Em um artigo recente, embora com o já conhecido título “Ponte para o Futuro”, o presidente do Conselho Federal de Contabilidade, Zulmir Breda, destaca que a entidade tem ciência de que as repercussões da atual transformação tecnológica global podem ser ainda mais extensas do que as da Revolução Industrial, que promoveu mudanças nos sistemas de produção no século 18. “Mas, ao contrário das previsões alarmistas, divulgadas apressadamente, dando como certo um futuro distópico de desemprego maciço, a profissão contábil não está em via de extinção.”

“Vemos o crescimento de grandes grupos com capacidade de atendimento digital. Competir sozinho não seria viável.” Rodrigo Ribeiro, Sócio da Atai Group. (Crédito:Divulgação)

Se há risco para uma parte dos trabalhadores, para outros a era digital traz chances de evolução. Além dos avanços tecnológicos, há outro movimento importante em andamento. Escritórios estão unindo forças para ganhar corpo e enfrentar os desafios de um mercado cada vez mais exigente e voraz. A Atai Group é um exemplo. A empresa acaba de nascer, a partir da fusão de cinco escritórios de contabilidade: SKZ, CLM, Hemera, NK e Assescon, todos com trajetórias de 20 a 40 anos de atuação. “Vimos nessa união a oportunidade de oferecer serviços diferenciados aos nossos clientes”, afirma Marcio Tamura, um dos sócios da nova empresa, ao citar como produtos a gestão de negócios, consultoria para análises dos números da empresa, avaliação dos valores pagos em benefícios para colaboradores, análise de tarifas de aplicações financeiras, recuperação de crédito e estruturação de estoques e ativos imobilizados. “Vemos um crescimento de grandes grupos, com capacidade de atendimento digital. Competir sozinho não seria viável”, completa Rodrigo Ribeiro, outro sócio.
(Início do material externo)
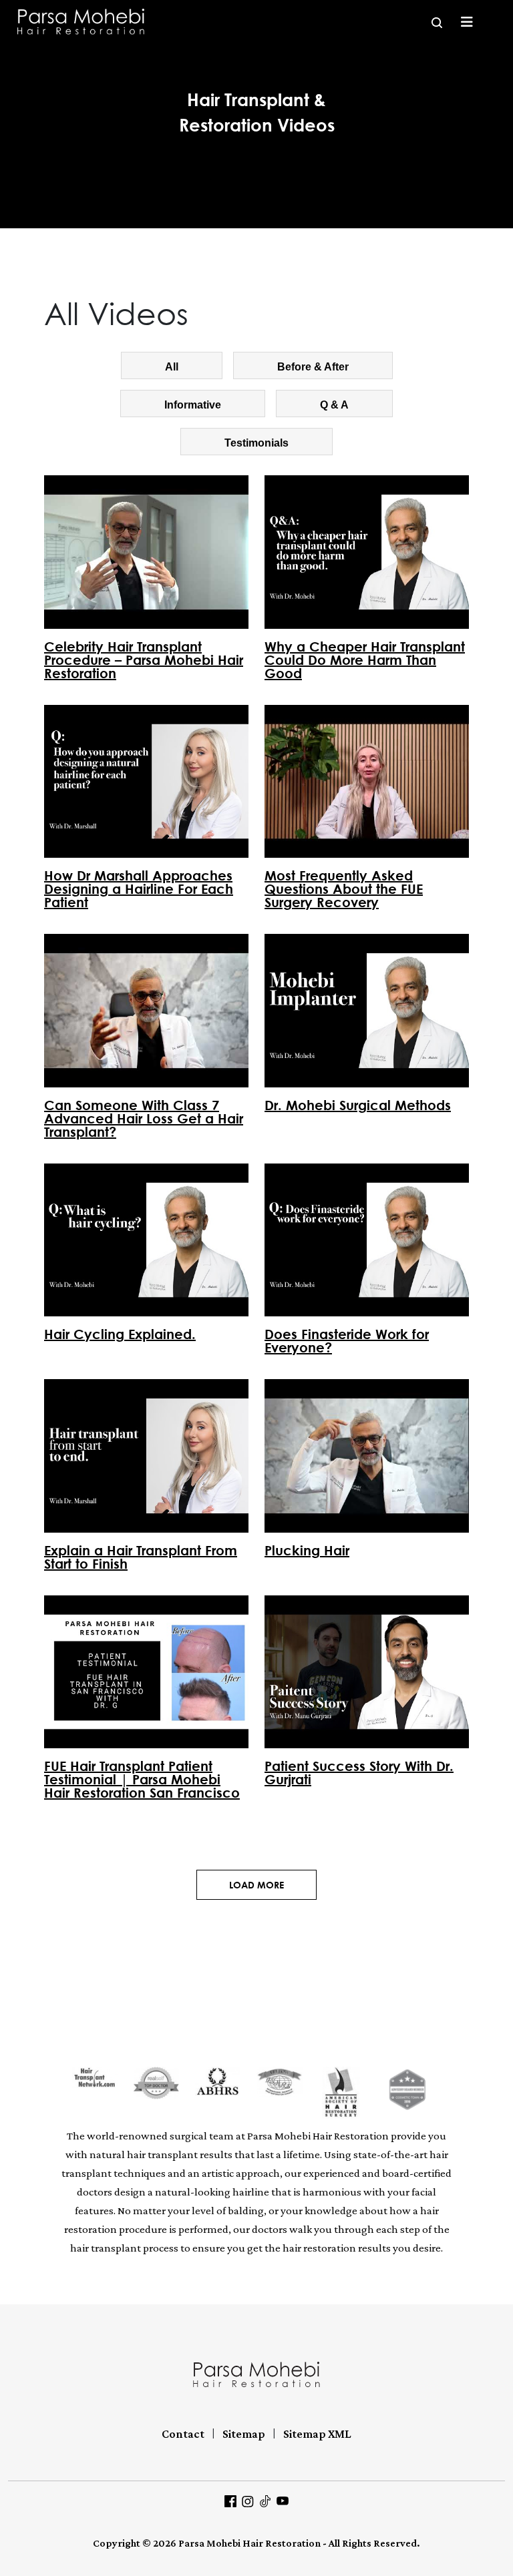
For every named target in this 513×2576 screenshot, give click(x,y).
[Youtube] (283, 2500)
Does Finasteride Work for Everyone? (347, 1340)
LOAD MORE (256, 1884)
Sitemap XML (317, 2433)
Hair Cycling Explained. (120, 1334)
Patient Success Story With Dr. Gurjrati (359, 1772)
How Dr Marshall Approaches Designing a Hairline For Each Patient (138, 888)
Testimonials (256, 443)
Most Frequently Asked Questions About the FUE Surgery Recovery (344, 888)
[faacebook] (230, 2500)
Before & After (313, 366)
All (171, 366)
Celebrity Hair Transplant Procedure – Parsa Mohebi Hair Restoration (143, 659)
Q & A (334, 405)
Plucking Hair (307, 1550)
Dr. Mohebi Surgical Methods (358, 1105)
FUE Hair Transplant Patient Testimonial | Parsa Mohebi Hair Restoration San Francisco (142, 1779)
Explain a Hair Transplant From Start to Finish (140, 1556)
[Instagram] (248, 2500)
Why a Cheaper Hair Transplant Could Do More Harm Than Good (365, 659)
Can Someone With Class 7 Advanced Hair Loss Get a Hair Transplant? (143, 1118)
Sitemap (243, 2433)
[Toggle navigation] (467, 21)
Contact (183, 2433)
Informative (192, 405)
NICHO ESPECÍFICO A avaliação é de que os escritórios on-line formam uma tendência de mercado, mas para um nicho específico, de atendimento a micros e pequenas empresas, que demandam pouco serviço. “Agora juntos, nós, que também temos ferramentas digitais em nossos processos, ficamos com uma marca mais forte e podemos atender melhor, inclusive empresas de outros portes”, afirma Ribeiro, ao projetar a atração de mais clientes para somar aos atuais 2 mil CNPJs atendidos pela Atai Group. Se fizer as contas na ponta do lápis ou num software avançado, o resultado será o mesmo: a contabilidade brasileira passa por um momento de transformação e de crescimento.